── Records provided ──

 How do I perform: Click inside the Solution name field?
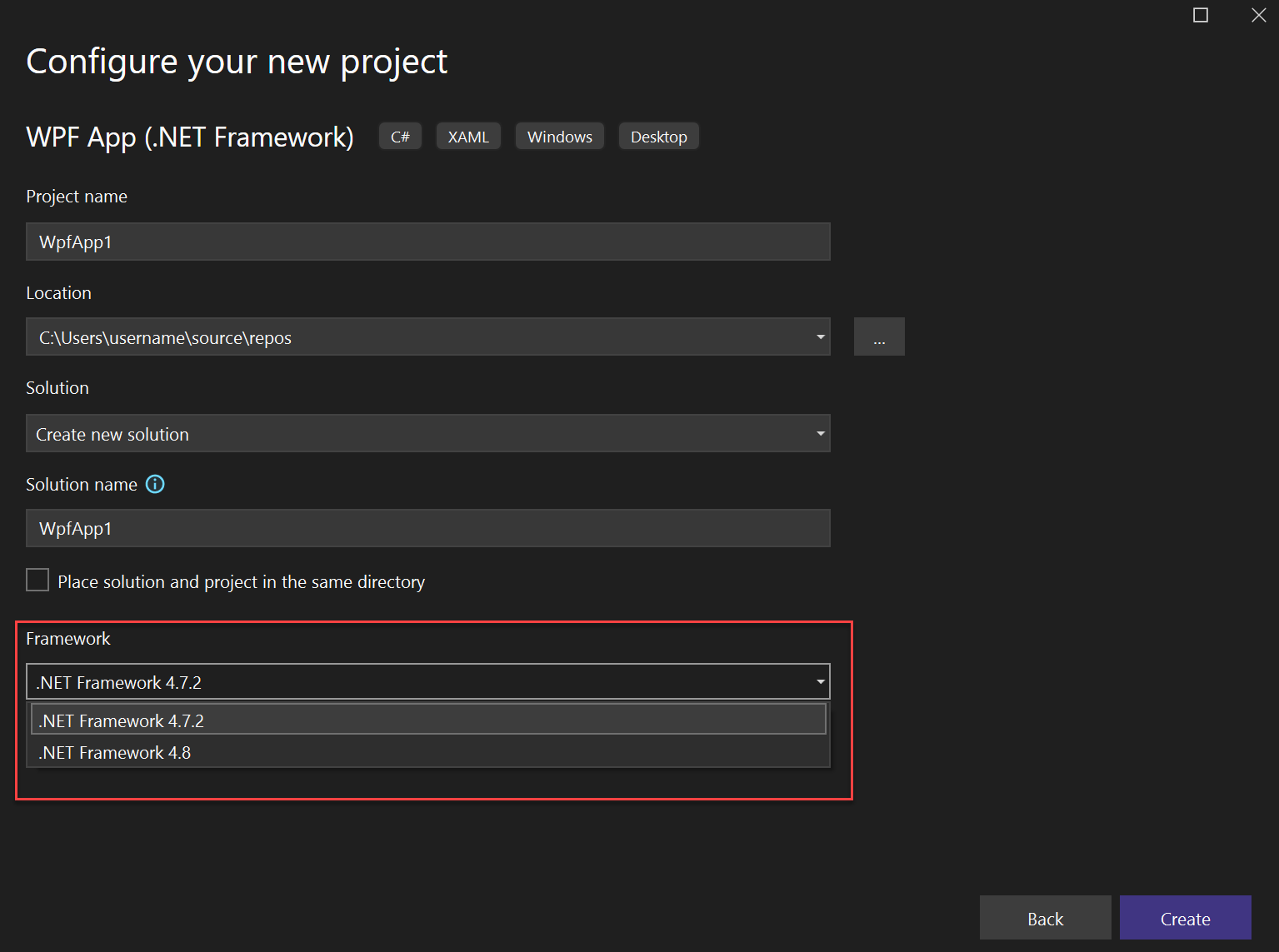(x=427, y=528)
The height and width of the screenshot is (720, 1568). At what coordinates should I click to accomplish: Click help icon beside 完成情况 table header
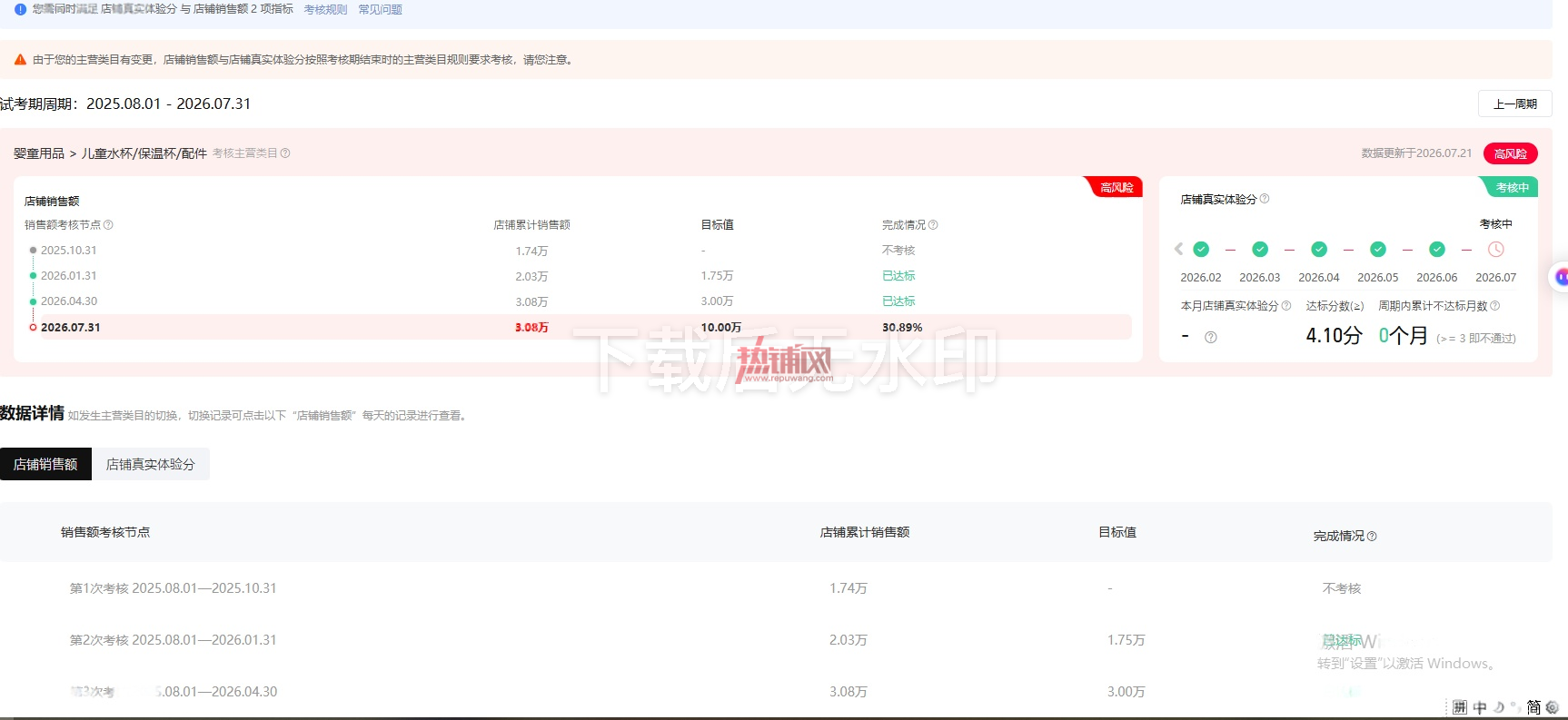click(1372, 537)
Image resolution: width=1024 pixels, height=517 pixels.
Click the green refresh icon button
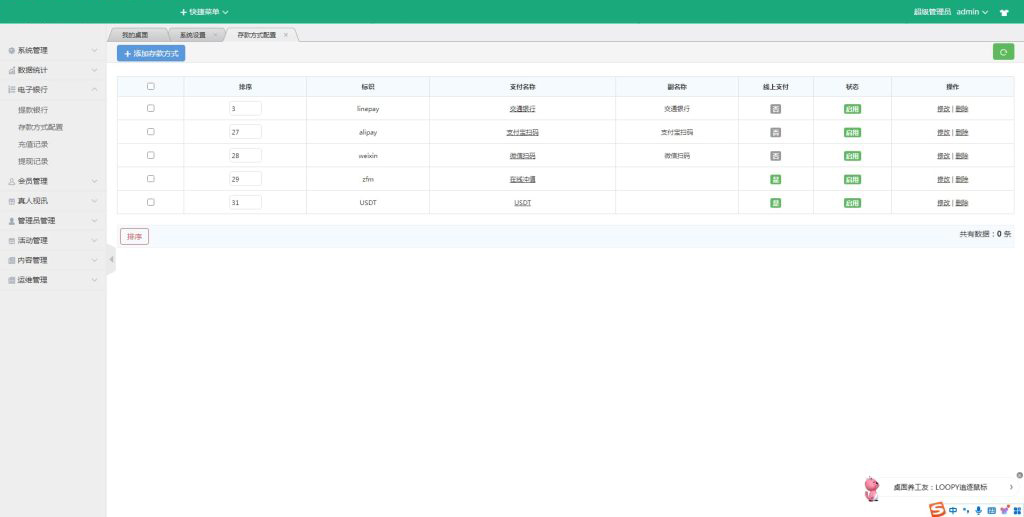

───

Every entry is to be transcribed exactly, but the pictures are to be left out.

• _Task output_
 How do I perform: Click inside the Solution name field?
(x=427, y=528)
The height and width of the screenshot is (720, 1568). At what coordinates should I click to accomplish: Click help icon beside 完成情况 table header
click(1372, 537)
Image resolution: width=1024 pixels, height=517 pixels.
Click the green refresh icon button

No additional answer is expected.